14.5 Days After iOS 14.5: An Early Look at the Impact on Mobile Advertising
The rollout of Apple’s iOS 14.5 is finally in effect. On April 26th, iOS users began receiving prompts to download the new update, and app marketing as we knew it was over.
Or was it? Since the release of iOS 14.5, the Post-IDFA Alliance has been tracking a host of metrics to understand the immediate and ongoing impact of App Tracking Transparency (ATT), SKAdNetwork (SKAN), and other new acronyms introduced by Apple since its initial announcement.
By combining our data, we’ve established an accurate benchmark to a range of questions: When given a choice, will consumers still be willing to share their device ID with app publishers? Will marketers reduce their advertising spend on iOS and shift spend towards other channels? And what impact will iOS 14.5 have on advertising costs?
This post covers those answers for the two weeks from April 26th to May 9th, with data provided by Liftoff, AdColony, Fyber, Singular and Vungle. From today onwards, the Post-IDFA alliance will publish data every few weeks to keep track of changes and their effect on performance.
Are Users Adopting iOS 14.5?
Within two weeks of the launch, iOS 14.5 adoption rates averaged 12.9%. By impressions served, Liftoff and Vungle saw a rate of 13% and 12.5%, respectively. The figure for ad requests served was slightly lower; AdColony reported a rate of 11.5% and Fyber 13%. By separating and counting only new iOS installs, Singular noted an adoption rate of 14.92%.

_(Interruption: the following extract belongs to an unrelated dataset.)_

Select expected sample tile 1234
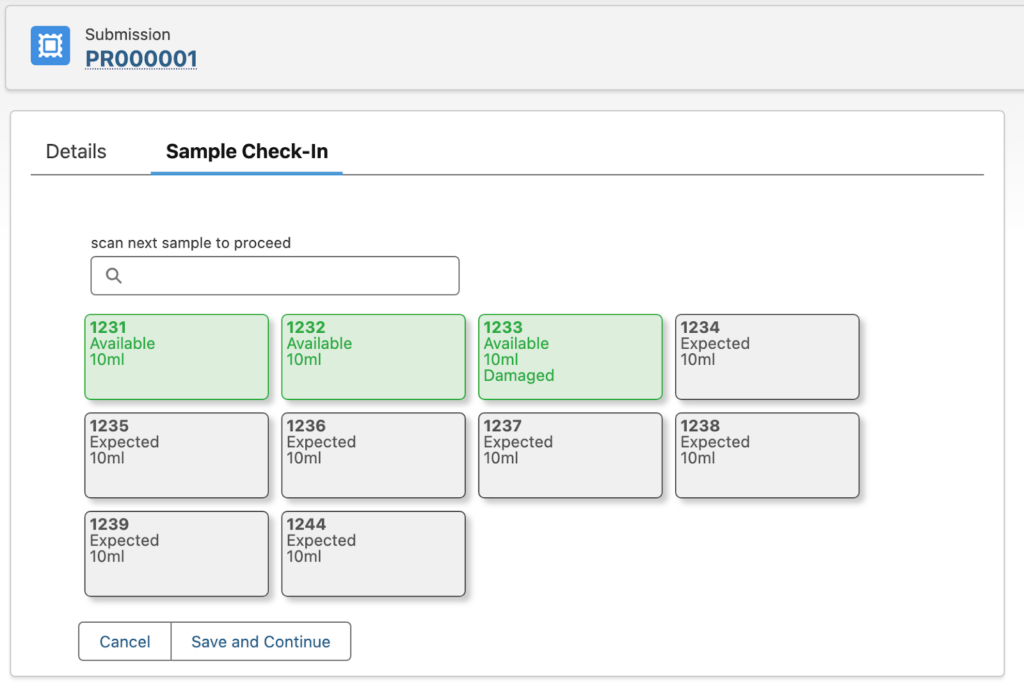 (x=767, y=356)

How Many Users Are Sharing IDFA?
Singular data reveals that 16.8% of iOS 14.5 app installs result in ATT authorization, meaning that user has opted-in to sharing their IDFA. AdColony reports a higher rate: 36.5% of requests were device ID enriched (this data is based on 14.5 ad requests generated by the AdColony 14.5 compliant SDK).
How Has Advertising Spend Changed?
Reports on changes to ad spend on iOS vary between alliance partners. Some report a decrease in spend, ranging between 2.51% (AdColony) to 3.59% (Singular). Vungle, on the other hand, has seen spend on iOS increase by 3.32%.
Post-IDFA alliance partners all report an increase in Android spend in the two weeks following the release of iOS14.5. These include Liftoff finding an 8.29% rise and Vungle finding a 21% increase. The trend suggests that marketers may be spending more on user acquisition, if you combine iOS and Android figures.
How Have Advertising Costs Changed?
Early data on CPMs on iOS 14.5 show a decline in CPMs, ranging from a 2.4% decrease (Liftoff) to 8.73%, based on AdColony data. Fyber reports similar findings. “Certain buyers are already taking advantage of the lower prices and larger scale of IDFA-less inventory,” suggests Itai Cohen, VP Marketing at Fyber.
We expect that CPMs will decline in the short term. But Post-IDFA alliance partners think prices will increase as more users adopt iOS 14.5 and as marketers feel more confident in spending against IDFA-less traffic.
14.5 Weeks Later
Marketers may feel uncertain about the future, but the changes rendered by iOS 14.5 have been small in scale so far. In the coming weeks, iOS 14.5 uptake is sure to increase quickly, and we’ll have more data to share on spending habits, and opt-in rates. For now, you may have 99 problems, but the IDFA isn’t yet one of them.